The Internal Revenue Service Will and Can Absolutely Levy on Your Social Security Benefits
Please see 26 U.S.C. Section 6334(c) regarding property exempt from levy and the IRS’s ability to enforce unpaid taxes. Section 6334(c) provides reference to Section 207 of the Social Security Act. Section 207 provides: (a) The right of any person to any future payment under this title shall not be transferable or assignable, at law or in equity, and none of the moneys paid or payable or rights existing under this title shall be subject to execution, levy, attachment, garnishment, or other legal process, or to the operation of any bankruptcy or insolvency law. (b) No other provision of law, enacted before, on, or after the date of the enactment of this section, may be construed to limit, supersede, or otherwise modify the provisions of this section except to the extent that it does so by express reference to this section. (c) Nothing in this section shall be construed to prohibit withholding taxes from any benefit under this title, if such withholding is done pursuant to a request made in accordance with section 3402(p)(1) of the Internal Revenue Code of 1986 by the person entitled to such benefit or such person’s representative payee.
Section 3402(p)(1) more or less treats social security payments as payment made by an employer as wages, which can be garnished and levied on in a bank account. The path to garnishment or ability to levy by the Internal Revenue Services is a twisted one, but nonetheless, the IRS can garnish social security benefits and levy upon social security benefits held in a bank account under certain circumstances.

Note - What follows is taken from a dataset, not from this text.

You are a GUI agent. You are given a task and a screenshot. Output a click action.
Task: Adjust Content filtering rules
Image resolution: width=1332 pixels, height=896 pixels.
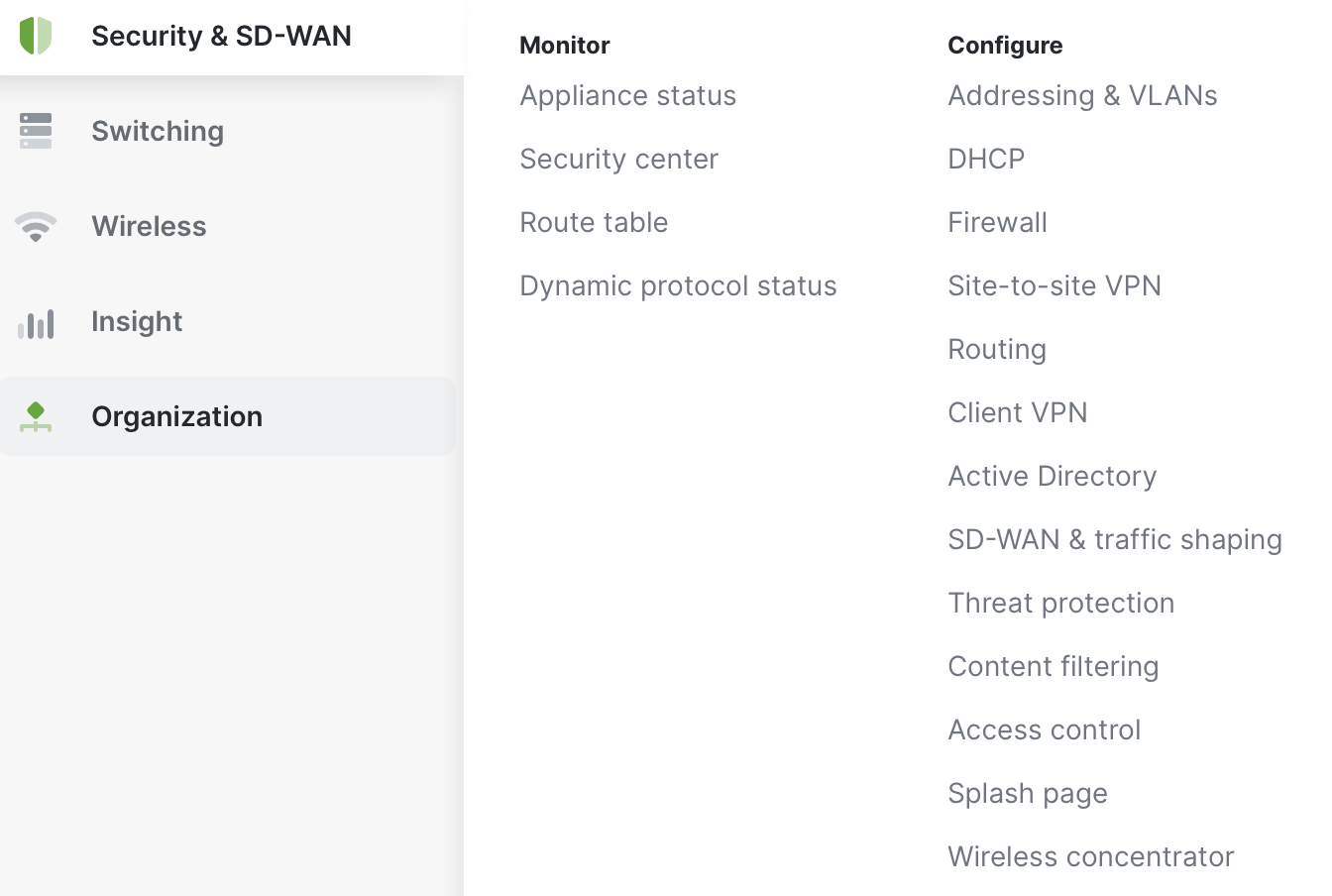(x=1054, y=666)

If Your Only Income is Social Security Benefits You are Generally Considered Judgment Proof
If you owe a debt that is unsecured, that means there is no collateral securing the repayment of the debt, a creditor will have to sue you in state court and obtain a judgment to force repayment of the debt incurred. If your only income is social security benefits and you do not own real property, a house or raw land, then the options to enforce the judgment are very limited. Thus, the term judgment proof is described for this situation. A creditor can obtain a judgment against you, but how can the judgment be enforced? If you seek the counsel of a bankruptcy attorney regarding your debts be sure to let them know your only income is from social security. This should come out during a standard consultation but you never know. Make sure they know.
Some People That are Judgment Proof Still Choose to File Bankruptcy and Discharge Their Eligible Debts
If you are behind on your payments to unsecured creditors you know that the phone calls start relatively quickly after missing a payment and the letters demanding payment start relatively quickly too. Every now and then we have a client come in with income that is only social security. We inform them that they are for the most part judgment proof as described above. Some choose to file bankruptcy and discharge their eligible unsecured debts and others do not. For most they just want to move on with life and not worry about debts hanging out there to worry about. Everyone is different though. It is truly up to you what you believe is right for you. Filing for bankruptcy protection should stop the harassing phone calls and letters in the mail. As soon as the bankruptcy case is filed the automatic stay becomes effective stopping any and all collection activity. Once you receive a discharge in your case your creditors are barred from attempting to collect on a discharge debt incurred prior to the date the bankruptcy case was filed. Every now and then a creditor attempts to collect a debt after discharge and they can be held in contempt of court and sanctioned for this impermissible behavior.